[Start of Attachment]

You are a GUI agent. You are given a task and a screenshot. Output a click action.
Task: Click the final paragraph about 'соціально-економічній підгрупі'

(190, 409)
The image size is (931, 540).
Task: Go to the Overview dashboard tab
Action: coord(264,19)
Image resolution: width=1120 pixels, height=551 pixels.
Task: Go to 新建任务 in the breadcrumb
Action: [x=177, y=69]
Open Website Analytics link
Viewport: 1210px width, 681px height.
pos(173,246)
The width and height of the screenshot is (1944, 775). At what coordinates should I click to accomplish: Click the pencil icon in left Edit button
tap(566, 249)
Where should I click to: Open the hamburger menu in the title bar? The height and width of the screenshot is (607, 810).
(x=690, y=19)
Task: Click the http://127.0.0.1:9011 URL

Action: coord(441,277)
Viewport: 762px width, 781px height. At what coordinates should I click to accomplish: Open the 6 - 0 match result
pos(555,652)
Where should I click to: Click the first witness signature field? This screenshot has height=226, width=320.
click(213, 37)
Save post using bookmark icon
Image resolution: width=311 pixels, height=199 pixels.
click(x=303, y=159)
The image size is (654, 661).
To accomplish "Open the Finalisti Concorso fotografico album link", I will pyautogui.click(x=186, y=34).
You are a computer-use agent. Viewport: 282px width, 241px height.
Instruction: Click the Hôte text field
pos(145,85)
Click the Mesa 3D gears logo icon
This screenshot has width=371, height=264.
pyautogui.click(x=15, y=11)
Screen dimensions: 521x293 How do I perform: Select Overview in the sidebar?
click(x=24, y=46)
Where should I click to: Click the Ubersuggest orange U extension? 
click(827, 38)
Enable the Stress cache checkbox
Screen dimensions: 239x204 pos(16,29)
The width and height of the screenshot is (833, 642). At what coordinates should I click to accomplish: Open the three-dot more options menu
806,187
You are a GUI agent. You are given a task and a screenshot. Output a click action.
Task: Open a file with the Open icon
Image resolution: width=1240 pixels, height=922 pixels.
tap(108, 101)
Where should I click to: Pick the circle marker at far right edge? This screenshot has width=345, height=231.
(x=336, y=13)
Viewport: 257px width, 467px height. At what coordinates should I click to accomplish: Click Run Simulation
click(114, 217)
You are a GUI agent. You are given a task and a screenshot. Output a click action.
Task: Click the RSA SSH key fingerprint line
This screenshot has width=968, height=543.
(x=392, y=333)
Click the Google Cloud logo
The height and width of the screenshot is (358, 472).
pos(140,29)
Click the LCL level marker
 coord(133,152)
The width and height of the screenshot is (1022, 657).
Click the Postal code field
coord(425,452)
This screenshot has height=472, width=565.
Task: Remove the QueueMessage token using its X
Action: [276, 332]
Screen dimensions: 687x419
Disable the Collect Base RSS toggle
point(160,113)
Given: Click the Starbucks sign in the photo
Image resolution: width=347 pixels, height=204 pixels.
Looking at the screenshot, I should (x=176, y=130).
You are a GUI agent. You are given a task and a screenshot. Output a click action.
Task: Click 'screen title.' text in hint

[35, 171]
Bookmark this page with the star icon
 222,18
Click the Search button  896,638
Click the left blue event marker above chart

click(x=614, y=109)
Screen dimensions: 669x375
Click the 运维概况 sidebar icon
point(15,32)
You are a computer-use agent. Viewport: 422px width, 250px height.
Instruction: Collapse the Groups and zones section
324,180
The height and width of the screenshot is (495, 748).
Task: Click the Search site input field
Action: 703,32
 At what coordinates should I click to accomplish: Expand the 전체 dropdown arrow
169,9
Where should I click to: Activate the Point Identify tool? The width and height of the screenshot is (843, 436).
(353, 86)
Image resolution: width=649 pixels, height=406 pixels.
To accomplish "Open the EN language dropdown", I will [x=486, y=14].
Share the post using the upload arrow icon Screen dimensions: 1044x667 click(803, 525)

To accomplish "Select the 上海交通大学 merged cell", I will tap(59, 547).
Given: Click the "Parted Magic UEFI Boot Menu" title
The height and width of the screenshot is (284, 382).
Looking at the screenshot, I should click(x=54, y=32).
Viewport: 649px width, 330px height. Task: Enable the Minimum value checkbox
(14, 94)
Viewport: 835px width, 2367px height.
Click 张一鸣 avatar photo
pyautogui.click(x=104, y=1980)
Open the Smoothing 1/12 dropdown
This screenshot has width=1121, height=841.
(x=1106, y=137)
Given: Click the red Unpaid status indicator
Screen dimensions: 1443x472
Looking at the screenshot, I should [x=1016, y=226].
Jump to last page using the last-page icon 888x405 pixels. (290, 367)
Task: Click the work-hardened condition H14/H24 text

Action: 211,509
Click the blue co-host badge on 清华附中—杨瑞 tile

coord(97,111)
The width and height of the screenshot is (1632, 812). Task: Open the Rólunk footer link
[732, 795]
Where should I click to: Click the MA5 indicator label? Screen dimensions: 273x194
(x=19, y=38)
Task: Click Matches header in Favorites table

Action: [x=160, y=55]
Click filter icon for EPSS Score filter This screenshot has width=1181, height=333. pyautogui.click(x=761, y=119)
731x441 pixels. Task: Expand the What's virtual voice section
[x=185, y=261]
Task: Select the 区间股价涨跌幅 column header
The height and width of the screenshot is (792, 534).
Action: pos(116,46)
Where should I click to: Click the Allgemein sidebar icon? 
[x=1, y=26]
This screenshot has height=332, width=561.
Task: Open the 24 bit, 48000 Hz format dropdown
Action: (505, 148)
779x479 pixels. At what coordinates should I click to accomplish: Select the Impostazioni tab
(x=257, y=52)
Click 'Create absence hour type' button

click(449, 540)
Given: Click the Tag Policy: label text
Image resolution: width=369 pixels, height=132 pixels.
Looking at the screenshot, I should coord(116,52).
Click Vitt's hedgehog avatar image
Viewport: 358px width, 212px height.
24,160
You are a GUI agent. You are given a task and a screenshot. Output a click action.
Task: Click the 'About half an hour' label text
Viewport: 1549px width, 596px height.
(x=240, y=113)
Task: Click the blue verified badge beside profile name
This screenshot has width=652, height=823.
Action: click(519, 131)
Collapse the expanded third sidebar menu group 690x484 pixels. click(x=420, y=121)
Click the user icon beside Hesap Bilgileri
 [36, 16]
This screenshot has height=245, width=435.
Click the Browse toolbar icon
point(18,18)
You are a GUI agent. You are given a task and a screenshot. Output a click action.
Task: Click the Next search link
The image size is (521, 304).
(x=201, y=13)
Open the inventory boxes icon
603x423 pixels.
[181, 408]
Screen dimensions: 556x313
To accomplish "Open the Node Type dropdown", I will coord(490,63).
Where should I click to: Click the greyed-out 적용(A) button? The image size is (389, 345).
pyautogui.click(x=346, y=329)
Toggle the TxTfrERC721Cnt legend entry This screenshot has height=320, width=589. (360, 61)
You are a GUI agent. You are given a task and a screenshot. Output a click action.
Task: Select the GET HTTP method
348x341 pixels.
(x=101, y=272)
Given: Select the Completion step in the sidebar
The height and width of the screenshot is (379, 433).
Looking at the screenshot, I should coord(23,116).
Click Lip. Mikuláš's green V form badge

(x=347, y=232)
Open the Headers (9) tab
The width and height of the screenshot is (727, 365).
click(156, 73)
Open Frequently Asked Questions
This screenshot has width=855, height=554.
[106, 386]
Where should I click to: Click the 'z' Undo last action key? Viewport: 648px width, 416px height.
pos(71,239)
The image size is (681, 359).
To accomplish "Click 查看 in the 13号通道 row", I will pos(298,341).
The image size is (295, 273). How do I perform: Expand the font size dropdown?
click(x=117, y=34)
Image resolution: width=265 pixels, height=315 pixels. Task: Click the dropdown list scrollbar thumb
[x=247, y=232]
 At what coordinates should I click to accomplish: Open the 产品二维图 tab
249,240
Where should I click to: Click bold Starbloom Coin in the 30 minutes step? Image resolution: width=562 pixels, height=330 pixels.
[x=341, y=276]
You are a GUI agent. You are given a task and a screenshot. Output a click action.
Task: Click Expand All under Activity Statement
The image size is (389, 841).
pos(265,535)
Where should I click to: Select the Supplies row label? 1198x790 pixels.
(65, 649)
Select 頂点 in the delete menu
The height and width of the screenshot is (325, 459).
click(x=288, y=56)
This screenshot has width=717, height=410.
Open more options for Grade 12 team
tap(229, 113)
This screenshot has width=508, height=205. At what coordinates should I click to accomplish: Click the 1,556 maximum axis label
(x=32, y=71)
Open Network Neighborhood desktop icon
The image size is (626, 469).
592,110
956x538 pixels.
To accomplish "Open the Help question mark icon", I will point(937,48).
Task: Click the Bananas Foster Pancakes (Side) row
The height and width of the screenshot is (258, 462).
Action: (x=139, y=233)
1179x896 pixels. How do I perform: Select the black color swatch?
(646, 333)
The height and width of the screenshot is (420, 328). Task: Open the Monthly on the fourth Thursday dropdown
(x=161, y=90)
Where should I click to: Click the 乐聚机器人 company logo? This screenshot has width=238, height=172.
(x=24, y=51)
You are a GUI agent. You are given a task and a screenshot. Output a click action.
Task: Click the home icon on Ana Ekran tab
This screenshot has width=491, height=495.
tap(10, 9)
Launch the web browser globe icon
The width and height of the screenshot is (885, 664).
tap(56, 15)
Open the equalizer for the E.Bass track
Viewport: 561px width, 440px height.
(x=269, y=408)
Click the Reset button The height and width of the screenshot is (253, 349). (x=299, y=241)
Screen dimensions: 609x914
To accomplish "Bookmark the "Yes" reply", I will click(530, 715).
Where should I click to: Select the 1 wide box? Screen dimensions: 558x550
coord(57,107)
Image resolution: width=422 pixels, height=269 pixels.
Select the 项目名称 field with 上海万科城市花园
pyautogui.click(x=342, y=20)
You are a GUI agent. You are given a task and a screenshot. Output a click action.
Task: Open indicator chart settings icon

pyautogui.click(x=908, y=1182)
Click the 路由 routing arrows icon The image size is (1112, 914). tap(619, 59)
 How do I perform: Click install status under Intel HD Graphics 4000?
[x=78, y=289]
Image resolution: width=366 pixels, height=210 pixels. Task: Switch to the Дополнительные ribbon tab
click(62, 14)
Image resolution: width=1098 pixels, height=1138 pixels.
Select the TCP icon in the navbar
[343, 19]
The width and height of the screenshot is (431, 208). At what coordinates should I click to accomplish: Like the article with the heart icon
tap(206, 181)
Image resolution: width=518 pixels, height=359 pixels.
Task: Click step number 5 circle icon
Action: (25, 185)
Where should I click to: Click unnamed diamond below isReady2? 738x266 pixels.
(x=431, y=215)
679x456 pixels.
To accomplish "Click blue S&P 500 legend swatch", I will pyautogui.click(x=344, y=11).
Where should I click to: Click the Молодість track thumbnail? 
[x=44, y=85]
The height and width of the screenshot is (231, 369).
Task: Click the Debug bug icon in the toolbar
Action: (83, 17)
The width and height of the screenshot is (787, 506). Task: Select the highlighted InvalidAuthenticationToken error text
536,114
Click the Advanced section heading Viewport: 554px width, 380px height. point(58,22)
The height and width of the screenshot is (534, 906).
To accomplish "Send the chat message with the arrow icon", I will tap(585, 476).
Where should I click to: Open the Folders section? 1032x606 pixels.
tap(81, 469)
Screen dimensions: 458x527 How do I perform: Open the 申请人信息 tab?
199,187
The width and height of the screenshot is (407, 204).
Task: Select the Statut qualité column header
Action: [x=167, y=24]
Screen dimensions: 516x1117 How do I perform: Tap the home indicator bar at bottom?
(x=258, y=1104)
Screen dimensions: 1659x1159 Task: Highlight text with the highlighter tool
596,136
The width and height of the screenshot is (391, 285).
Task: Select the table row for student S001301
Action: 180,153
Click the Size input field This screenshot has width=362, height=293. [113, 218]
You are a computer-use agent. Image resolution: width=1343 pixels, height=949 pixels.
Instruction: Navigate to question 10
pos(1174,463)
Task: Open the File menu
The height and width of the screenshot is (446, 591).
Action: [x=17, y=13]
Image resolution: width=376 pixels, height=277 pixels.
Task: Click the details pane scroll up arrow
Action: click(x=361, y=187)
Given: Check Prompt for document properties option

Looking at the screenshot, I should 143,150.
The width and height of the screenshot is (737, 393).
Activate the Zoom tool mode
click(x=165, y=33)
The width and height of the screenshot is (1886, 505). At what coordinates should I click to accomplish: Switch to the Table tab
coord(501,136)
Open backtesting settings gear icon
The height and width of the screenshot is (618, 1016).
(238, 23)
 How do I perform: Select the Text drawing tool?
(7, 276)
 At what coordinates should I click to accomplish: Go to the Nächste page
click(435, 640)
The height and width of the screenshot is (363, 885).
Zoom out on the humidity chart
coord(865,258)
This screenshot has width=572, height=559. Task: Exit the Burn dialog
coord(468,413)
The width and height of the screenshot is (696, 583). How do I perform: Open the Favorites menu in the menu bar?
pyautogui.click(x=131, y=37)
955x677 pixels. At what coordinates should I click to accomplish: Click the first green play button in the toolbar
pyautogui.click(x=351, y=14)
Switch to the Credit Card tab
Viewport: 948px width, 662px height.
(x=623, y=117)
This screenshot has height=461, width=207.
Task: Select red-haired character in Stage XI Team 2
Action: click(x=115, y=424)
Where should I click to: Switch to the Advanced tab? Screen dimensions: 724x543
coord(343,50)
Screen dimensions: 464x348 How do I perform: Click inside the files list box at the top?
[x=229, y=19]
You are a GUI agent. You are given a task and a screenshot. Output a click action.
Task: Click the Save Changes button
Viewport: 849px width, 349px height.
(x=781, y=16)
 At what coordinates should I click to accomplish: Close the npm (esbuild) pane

[End of Attachment]

WORK TASK.
Provide every line from the material that contains the word "Save".

RESULT.
Save post using bookmark icon
Task: Click the Save Changes button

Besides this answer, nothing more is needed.